The optical properties of the BODIPY-based metallacycles were also investigated, including the UV-Vis absorption and fluorescence emission characteristics in different solvents. In the absorption spectra, similar absorption bands, at ∼570 and ∼610 nm for metallacycle 1 and 2, respectively, were observed in different solvents (Fig. 2, spectra K and M, SI Appendix, Figs. S24 and S25), due to the π-π* transition of BODIPY moiety. In the emission spectra, the fluorescence maxima of 1 and 2 were observed at ∼610 and 645 nm (Fig. 2, spectrum L and N), respectively. However, the emission intensities varied according to the solvents used (Fig. 2, spectrum H and I). For example, in dimethylformamide and DMSO, metallacycle 1 and 2 displayed small red shifts in the fluorescence wavelength and a decrease in the fluorescence intensities, which may be attributed to the stability of the molecular excited-state and/or effect of strong polar solvents on electron transfer between the metal centers and ligands. The quantum yields (ΦF) of the BODIPY ligands and the metallacycles in different solvents were also measured (SI Appendix, Table S1; rhodamine B; ΦF = 50% in ethanol as the standard). The difference in the substituents greatly impacted the maximum fluorescence emission wavelength of the BODIPY ligands and metallacycles. 2, with a structure based on phenylthiol-BODIPY, therefore has a longer fluorescence emission wavelength and lower quantum yield because of the introduction of a sulfur atom (a heavy atom), consistent with previous reports (14).
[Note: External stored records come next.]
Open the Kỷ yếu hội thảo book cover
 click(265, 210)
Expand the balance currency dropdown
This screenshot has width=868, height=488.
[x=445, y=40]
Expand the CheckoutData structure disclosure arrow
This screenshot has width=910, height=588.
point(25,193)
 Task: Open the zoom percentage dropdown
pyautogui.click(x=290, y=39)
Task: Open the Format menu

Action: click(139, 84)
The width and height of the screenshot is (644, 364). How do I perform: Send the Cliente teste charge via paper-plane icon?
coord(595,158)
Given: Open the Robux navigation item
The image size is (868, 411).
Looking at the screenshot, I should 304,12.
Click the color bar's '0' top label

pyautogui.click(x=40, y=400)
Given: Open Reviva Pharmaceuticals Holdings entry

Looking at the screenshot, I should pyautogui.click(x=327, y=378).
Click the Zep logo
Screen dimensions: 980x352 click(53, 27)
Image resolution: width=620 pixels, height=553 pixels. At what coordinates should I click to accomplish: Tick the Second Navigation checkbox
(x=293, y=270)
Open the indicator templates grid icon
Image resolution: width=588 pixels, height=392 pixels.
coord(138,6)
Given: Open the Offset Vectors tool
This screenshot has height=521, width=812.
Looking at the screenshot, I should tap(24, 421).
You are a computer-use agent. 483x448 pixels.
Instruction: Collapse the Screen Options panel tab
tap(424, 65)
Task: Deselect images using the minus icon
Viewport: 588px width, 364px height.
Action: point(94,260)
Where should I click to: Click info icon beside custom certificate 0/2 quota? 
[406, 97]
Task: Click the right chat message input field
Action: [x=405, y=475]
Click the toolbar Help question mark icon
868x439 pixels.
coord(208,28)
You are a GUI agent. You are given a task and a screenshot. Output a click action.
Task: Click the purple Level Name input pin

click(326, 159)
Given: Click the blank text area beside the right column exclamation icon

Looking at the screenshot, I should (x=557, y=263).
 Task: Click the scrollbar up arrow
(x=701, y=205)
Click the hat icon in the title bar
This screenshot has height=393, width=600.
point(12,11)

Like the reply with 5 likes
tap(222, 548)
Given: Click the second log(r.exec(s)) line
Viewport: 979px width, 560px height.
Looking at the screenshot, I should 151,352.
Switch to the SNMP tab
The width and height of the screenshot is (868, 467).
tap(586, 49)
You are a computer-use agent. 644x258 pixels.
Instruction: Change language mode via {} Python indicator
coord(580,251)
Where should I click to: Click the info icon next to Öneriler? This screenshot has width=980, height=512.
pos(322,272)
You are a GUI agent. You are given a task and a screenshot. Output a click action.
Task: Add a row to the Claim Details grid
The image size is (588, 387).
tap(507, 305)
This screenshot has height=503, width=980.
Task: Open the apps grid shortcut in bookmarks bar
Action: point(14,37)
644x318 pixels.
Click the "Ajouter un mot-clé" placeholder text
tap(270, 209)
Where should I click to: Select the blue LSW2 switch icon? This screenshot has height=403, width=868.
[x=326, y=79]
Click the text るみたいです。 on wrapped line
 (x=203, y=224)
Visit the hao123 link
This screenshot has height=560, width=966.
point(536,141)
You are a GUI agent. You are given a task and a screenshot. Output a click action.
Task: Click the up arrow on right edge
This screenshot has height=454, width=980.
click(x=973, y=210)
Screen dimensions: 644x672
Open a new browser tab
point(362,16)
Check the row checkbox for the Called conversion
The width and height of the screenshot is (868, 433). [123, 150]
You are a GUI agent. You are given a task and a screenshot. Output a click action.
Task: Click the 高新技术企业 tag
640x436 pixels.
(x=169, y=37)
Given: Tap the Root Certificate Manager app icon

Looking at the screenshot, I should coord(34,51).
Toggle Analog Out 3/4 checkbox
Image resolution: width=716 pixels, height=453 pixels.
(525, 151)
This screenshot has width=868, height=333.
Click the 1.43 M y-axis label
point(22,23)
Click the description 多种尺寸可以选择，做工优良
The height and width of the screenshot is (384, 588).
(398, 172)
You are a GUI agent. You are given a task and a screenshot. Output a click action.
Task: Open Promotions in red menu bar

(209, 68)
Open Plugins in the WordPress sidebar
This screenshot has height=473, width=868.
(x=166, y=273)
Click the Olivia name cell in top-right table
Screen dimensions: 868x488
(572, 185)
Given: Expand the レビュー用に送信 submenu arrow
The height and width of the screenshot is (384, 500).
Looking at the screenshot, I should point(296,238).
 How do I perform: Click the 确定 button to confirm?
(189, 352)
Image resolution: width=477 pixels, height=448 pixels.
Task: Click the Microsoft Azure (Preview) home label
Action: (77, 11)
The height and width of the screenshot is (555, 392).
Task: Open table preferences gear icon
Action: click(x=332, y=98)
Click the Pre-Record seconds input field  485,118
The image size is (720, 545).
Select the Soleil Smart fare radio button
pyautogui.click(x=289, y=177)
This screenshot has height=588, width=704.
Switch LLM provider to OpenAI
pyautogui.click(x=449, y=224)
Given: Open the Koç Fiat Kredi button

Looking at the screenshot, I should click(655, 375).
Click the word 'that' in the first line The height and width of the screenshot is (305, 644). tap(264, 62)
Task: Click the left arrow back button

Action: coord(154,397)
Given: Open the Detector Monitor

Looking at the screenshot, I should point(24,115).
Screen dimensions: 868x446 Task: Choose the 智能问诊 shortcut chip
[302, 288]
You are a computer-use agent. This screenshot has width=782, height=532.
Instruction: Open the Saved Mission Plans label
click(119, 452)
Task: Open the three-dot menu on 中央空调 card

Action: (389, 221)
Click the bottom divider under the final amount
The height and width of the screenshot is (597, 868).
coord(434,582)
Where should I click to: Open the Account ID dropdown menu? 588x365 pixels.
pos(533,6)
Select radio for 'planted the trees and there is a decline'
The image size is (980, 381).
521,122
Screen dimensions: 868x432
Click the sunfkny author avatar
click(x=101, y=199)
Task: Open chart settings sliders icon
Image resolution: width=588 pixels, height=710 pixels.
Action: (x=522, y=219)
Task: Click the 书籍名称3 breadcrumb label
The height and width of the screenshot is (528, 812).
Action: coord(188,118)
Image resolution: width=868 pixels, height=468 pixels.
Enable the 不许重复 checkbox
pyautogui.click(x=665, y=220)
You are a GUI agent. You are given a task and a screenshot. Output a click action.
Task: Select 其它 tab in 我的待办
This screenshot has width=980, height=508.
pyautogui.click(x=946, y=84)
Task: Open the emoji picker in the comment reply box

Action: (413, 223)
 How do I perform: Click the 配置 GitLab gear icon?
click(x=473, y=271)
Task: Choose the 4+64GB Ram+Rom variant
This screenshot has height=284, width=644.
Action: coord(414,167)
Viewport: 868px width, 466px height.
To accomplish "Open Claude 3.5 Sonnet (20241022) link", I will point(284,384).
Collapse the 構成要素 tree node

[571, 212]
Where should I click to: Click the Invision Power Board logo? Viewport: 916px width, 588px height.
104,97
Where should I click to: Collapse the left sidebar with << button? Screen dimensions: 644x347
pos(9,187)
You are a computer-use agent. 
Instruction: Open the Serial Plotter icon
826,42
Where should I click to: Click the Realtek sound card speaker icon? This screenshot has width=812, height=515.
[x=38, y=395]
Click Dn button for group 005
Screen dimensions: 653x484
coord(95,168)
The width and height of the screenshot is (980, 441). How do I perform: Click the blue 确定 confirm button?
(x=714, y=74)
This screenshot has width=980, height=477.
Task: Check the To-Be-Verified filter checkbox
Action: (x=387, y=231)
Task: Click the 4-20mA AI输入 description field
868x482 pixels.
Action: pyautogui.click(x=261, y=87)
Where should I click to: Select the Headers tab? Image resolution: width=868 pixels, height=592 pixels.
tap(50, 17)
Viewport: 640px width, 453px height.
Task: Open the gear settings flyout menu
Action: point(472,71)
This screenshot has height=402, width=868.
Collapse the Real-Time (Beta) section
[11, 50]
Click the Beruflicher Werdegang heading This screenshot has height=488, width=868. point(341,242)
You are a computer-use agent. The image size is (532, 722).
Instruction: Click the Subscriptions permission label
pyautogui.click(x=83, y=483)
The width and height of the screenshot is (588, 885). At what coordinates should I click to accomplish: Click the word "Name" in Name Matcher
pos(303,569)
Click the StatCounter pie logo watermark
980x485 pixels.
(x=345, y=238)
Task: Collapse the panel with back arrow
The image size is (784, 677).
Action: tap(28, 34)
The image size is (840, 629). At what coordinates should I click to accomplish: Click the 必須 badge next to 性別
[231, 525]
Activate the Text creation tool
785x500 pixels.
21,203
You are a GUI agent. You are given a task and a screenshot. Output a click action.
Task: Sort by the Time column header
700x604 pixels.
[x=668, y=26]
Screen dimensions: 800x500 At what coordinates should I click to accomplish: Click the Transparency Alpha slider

The 1O2 generation ability of the metallacycles was then evaluated using electron paramagnetic resonance (EPR) with 2,2,6,6-tetramethyl-4-piperidone (TEMP) as the 1O2 capturer. Characteristic triplet signals representing the oxidized TEMP were observed in the EPR spectra after light irradiation, indicating successful production of 1O2 by the metallacycles (Fig. 3B). Metallacycle 2 displayed a much stronger 1O2 generation ability than 1 under the same conditions. The generation of 1O2 requires the triplet state of the photosensitizer; and the sulfur atom may promote the triplet transition of the metallacycle, thereby producing more 1O2. The singlet oxygen quantum yield of metallacycle 2 was further measured using rose bengal (39%) as the standard (54, 55). The singlet oxygen quantum yield of metallacycle 2 was calculated to be 12.3% (SI Appendix, Fig. S31). Therefore, 2 was identified as a candidate for bioapplication.

Fig. 3.

Fig. 3.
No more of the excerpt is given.